No, literally the second battle, the first being the water elementals and the second being "Orc Attack." I finally beat it (not sure how), but not without sending an e-mail flame to the author first. Now I'm cruising.
 
The punitive nature of the early Bard's Tale experience gives you two things, almost in opposition to each other.

The first is the aesthetic of a dangerous city where life is short and victory seemingly a distant dream. It gives you a real sense of accomplishment every time you survive an unexpectedly tough battle. Life is cheap and the challenge is tough.
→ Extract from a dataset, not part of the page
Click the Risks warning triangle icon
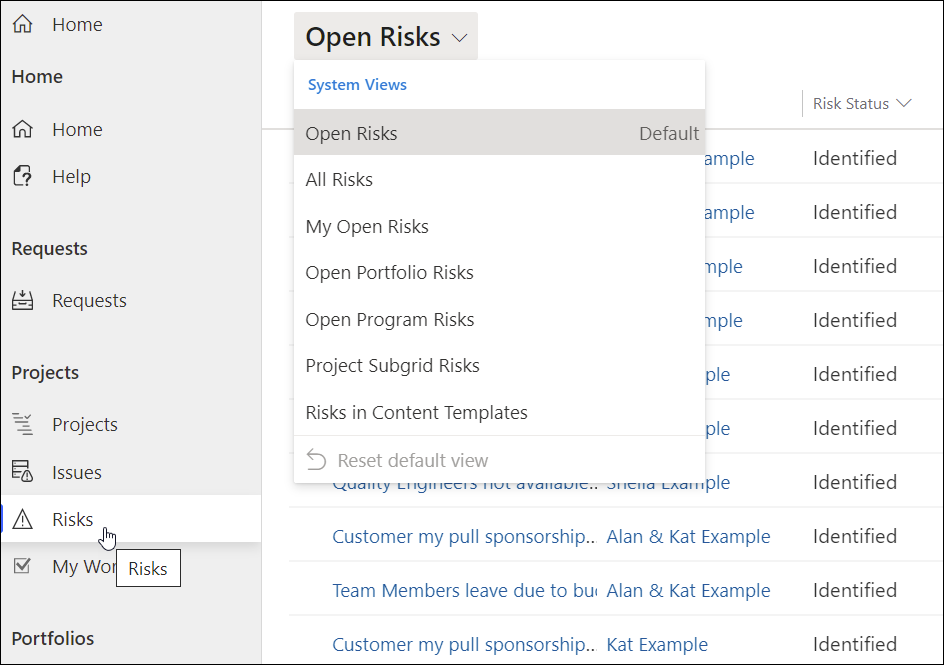This screenshot has height=665, width=944. coord(22,519)
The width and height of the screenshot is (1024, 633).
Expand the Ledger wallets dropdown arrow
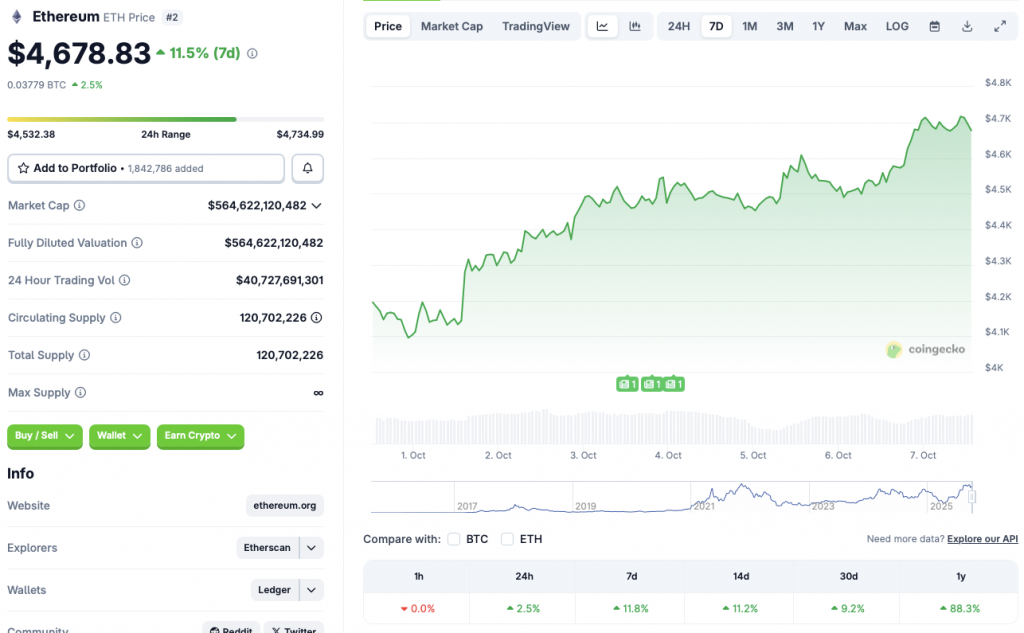point(312,590)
The second is that death is part of the game. Dying is not actually failure, just a setback. If you lose a low level character or two, you go to the Guild and recruit new ones. The game mechanics and the world fiction work hand in hand with this. Later on, when your dead characters are actually worth resurrecting, you get an additional challenge of raising the funds to have them brought back to life, a mission with real relevance to you rather than an arbitrary one served up by a plot point. It's no less interesting than the idea of searching for better equipment or trying to level up, which are staples for many people in other RPGs. It's just the stigma of having 'failed' that puts some people off.
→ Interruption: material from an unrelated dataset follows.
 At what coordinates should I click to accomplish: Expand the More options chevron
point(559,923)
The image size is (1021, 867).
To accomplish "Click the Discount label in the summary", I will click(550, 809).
Yes, it could be said it's frustrating to keep losing, but nobody ever 'won' at Tetris either. It's telling you to adjust your expectations to fit the game. I think it's a shame that too many games instead have changed over time to fit the expectations.
 
Yes, Ben, but I think that, for most of us, "frustrating" isn't fun. These are games, after all - entertainment. Above all, games have to be fun to play. No amount of realism or "challenge" will overcome that.

Personally, I've never liked resurrecting dead characters in a game - any game - even when there wasn't any kind of penalty. I'll generally just load a saved game and try again. I don't know why that is - maybe, as you say, it's the stigma of having "failed" - but it's true. (Usually, of course, there ARE penalties - the cost, at least.)
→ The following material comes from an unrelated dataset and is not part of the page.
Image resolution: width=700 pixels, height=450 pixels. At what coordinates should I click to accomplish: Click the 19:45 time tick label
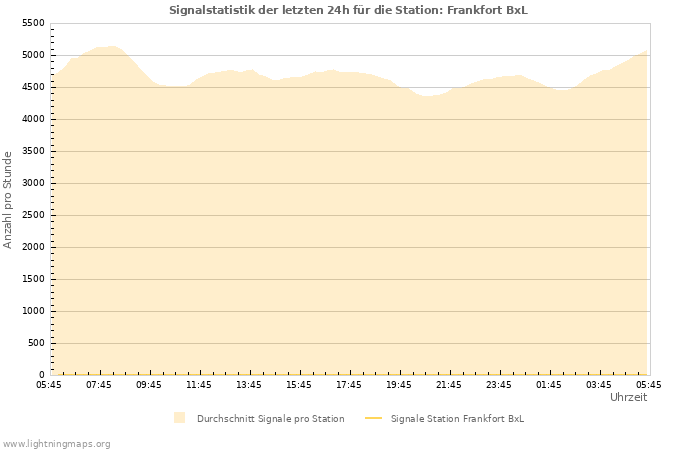pos(399,384)
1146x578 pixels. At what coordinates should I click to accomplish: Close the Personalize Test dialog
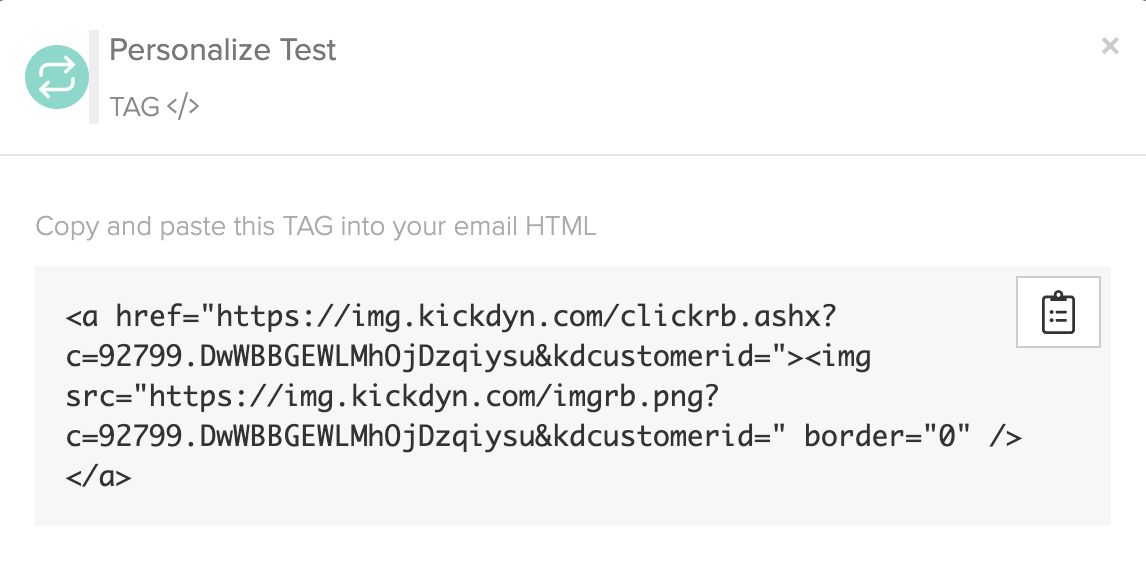pyautogui.click(x=1109, y=46)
So, if I can reload a saved game, that's what I'll do. And if I'm prevented from doing that, I won't be playing the game at all (I've had more than enough over the years of games that restricted saves). Games just HAVE to be fun, first and foremost.
 
WGC, I think it's important that we don't always write games for 'most of us'. I don't like most sport games for example, but I don't complain about them not suiting me. One person's fun is another person's boredom.

There is plenty of room for easy games and challenging games, games where progress is just a matter of time and other games where it's going to take effort and skill. Each game can have its own aesthetic and you have to appreciate it for what it is (even if that means you don't necessarily enjoy playing it yourself).
 
Absolutely true, Ben. And maybe this IS just a matter of individual preferences. But I assume that game developers would like to actually sell their games. Are there enough people who find frustration fun? (Note that "frustrating" is the word you used.)

I was just commenting on my own likes and dislikes. I certainly won't "complain" if other people enjoy different kinds of games. As you say, there's room enough for a variety of preferences.

I guess what I dislike most of all is a game that forces me to play in only one way. The old games that restricted saves are a perfect example. In addition to the practical problems with that (did they think that players always had an unlimited amount of free time in which to play games?), I really hated not having the freedom to play as I wanted.

Well, all games depend on the developer's vision. And I'm not a game developer myself. But I think they'd be wise - assuming they want to sell games - to recognize the variety of people who might want to play their game. Simple player-set options would do much to broaden the appeal of some games.